Passos fortes sobre o assoalho procuravam por ela. Teve medo, ergueu-se rápido. Caso perguntassem sobre o vão momento em que ficará em banho sem o barulho de água responderia que penteava o cabelo, caso perguntassem se o cabelo fora bem penteado diria alegre que sim. Não chamaram por ela, não a quiseram. Os passos ignoraram sua mediocridade. Era ótima frente ao fogão, sobre a máquina de lavar, e mais ainda sobre a tábua de passar. Não sendo necessária comida, roupa limpa ou passada ela não se fazia necessária. Riu, fechou a água e voltou a se sentar.
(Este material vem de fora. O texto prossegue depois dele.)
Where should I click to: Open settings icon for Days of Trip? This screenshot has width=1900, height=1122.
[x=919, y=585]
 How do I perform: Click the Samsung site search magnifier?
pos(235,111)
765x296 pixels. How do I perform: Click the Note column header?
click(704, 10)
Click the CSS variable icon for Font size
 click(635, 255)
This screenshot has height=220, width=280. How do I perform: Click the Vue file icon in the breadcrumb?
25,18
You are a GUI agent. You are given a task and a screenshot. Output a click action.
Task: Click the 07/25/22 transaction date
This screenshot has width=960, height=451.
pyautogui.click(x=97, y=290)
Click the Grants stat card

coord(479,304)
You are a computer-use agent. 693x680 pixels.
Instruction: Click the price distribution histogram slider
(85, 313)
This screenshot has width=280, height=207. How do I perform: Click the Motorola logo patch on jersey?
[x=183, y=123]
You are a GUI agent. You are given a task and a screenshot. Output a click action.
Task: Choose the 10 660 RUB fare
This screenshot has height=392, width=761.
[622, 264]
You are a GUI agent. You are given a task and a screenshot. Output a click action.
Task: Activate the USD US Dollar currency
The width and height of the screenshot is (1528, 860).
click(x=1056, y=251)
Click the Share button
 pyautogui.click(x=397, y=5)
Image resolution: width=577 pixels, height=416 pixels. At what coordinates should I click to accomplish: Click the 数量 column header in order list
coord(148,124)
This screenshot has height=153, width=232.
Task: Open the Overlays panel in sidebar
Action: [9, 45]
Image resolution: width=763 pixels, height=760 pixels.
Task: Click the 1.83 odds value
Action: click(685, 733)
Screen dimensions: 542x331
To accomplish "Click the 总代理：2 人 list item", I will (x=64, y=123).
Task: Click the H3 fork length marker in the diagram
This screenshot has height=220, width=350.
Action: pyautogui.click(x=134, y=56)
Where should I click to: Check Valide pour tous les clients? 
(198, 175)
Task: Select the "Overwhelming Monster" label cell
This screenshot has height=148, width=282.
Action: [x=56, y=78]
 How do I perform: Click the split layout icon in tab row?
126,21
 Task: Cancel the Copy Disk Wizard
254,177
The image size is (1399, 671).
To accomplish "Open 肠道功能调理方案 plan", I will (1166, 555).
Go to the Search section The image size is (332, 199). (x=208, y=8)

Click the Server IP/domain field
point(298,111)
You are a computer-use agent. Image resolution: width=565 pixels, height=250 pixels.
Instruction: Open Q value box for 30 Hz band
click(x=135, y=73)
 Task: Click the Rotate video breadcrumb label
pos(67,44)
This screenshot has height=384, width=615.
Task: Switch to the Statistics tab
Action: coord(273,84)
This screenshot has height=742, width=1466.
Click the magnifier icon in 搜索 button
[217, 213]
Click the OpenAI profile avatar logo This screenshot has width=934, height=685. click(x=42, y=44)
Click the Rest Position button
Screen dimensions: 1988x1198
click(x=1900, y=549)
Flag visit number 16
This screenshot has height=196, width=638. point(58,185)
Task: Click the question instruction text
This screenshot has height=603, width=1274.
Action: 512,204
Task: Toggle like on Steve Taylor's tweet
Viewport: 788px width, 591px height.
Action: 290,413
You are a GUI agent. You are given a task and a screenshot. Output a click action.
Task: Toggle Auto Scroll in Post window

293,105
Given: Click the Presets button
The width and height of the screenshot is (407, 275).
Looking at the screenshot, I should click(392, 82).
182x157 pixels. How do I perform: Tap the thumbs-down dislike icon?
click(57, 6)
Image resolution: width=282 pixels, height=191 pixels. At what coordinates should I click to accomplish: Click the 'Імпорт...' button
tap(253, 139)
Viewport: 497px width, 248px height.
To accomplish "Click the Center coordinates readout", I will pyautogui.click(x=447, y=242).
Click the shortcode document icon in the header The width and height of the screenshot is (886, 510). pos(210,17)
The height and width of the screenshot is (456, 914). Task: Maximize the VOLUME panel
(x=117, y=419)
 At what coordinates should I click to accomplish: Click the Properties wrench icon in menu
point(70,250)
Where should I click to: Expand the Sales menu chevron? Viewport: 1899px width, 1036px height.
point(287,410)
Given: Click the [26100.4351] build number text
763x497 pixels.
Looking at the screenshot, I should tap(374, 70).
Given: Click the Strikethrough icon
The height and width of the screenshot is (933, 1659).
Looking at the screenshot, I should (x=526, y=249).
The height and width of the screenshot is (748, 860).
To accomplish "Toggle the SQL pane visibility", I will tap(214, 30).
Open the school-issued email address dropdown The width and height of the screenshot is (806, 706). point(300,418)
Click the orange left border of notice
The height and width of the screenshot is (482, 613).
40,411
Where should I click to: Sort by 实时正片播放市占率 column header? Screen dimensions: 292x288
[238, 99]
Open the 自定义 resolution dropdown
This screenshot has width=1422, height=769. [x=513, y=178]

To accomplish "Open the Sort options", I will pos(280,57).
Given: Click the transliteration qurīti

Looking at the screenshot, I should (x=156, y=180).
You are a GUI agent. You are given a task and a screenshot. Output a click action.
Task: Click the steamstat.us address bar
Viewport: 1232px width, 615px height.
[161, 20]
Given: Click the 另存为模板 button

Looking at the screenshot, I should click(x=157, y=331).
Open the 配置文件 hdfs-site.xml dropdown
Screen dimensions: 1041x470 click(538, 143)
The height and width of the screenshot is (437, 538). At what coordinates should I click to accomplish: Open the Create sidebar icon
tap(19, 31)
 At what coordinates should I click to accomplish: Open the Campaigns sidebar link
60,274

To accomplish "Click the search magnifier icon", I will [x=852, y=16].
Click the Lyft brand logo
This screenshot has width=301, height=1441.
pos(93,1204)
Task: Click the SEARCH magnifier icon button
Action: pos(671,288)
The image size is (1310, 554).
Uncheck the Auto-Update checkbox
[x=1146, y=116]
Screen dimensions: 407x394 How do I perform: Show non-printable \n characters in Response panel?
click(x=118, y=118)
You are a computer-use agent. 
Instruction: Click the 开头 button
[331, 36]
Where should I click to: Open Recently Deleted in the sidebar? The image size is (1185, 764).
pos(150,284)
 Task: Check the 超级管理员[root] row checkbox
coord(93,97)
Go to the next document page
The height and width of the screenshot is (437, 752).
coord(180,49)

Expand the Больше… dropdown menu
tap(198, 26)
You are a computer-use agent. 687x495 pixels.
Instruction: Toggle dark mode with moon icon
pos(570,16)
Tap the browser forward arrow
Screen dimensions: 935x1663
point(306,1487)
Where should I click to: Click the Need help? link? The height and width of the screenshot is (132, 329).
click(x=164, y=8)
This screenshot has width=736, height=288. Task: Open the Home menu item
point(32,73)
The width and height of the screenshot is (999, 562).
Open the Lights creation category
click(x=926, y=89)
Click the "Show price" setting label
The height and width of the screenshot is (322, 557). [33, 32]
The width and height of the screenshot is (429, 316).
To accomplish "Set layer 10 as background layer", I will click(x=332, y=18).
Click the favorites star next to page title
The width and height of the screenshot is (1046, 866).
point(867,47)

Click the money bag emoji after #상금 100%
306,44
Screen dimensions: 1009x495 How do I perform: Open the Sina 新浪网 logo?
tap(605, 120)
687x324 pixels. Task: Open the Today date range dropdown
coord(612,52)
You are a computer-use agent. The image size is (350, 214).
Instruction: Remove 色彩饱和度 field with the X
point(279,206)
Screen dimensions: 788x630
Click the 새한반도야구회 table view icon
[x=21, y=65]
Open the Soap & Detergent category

Teve medo de morrer, não de morrer, de não continuar após morta. Disseram-na quando criança que basta dez anos após sua morte para que seu nome e sua reputação vão para junto do resto do corpo embaixo da terra. Não quer seu nome junto de si sob a terra. O medo orgânico de deixar os filhos para alimento do mundo não existe, nunca existiu para ela, saíram do ventre não da alma. Não eram dela, nem de ninguém. O marido bobo que nunca descobrira sua verdadeira face tão menos importava. Queria algo mais, levantou. Ter medo da morte assegura que a vida deste jeito então é boa. Não é, e não faz sentido.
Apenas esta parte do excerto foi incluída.